--- ABOUT THIS TASK ---
Report each line of the data that has "screenshot" somewhere in it.

*** SUPPLIED ENTRIES

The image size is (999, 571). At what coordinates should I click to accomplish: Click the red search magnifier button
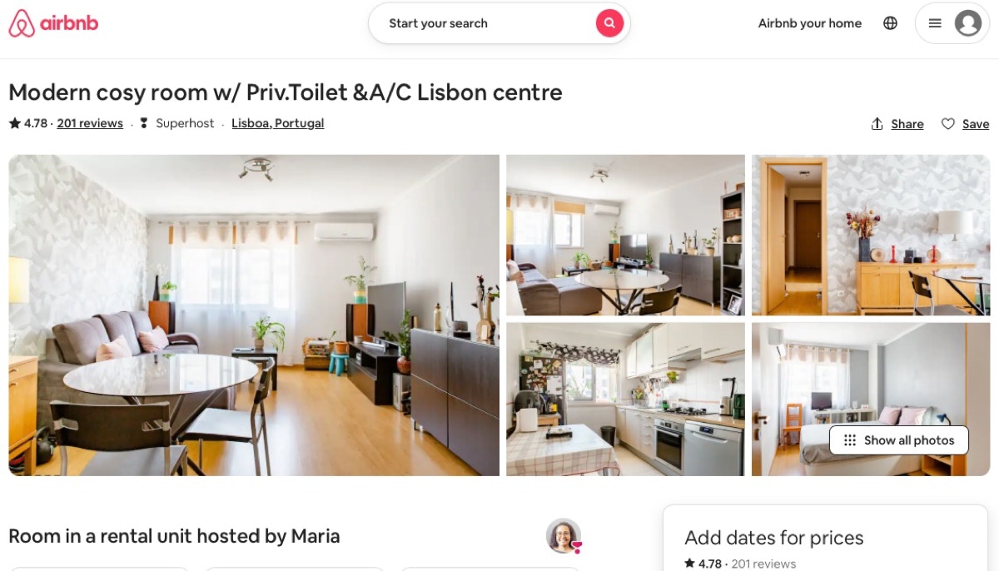[x=609, y=23]
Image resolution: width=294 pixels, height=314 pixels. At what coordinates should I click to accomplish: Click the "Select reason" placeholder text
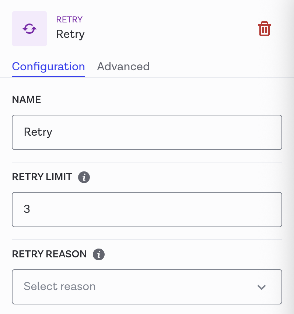coord(60,286)
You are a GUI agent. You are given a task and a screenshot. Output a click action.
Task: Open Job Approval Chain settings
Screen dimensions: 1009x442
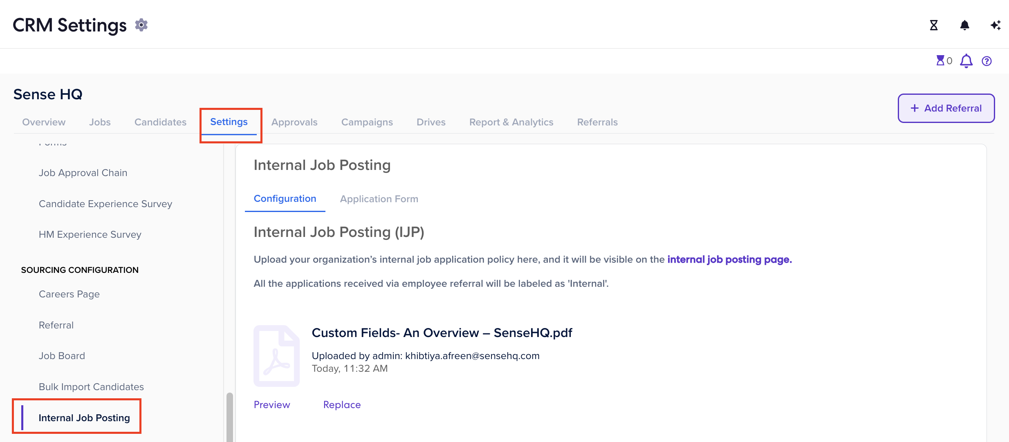(83, 173)
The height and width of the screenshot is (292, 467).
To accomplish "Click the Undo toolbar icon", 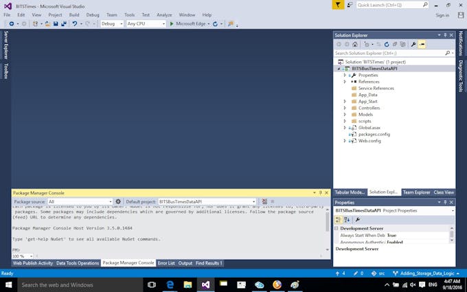I will (x=75, y=23).
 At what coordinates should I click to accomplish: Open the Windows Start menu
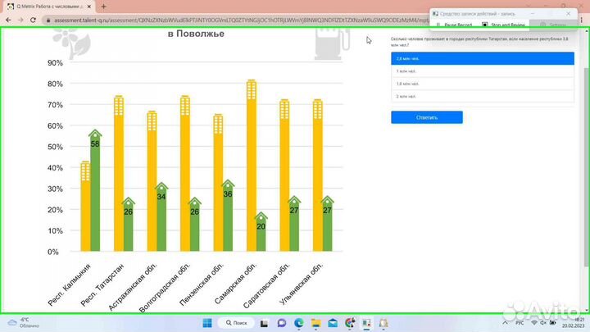pos(207,323)
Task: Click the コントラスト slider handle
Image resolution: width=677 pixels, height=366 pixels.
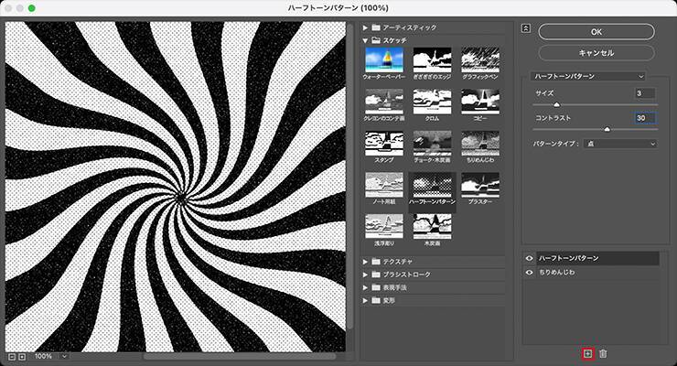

******

--- EXPECTED ANSWER ---
You are a GUI agent. You are given a task and a screenshot. Output a click action.
The height and width of the screenshot is (292, 467).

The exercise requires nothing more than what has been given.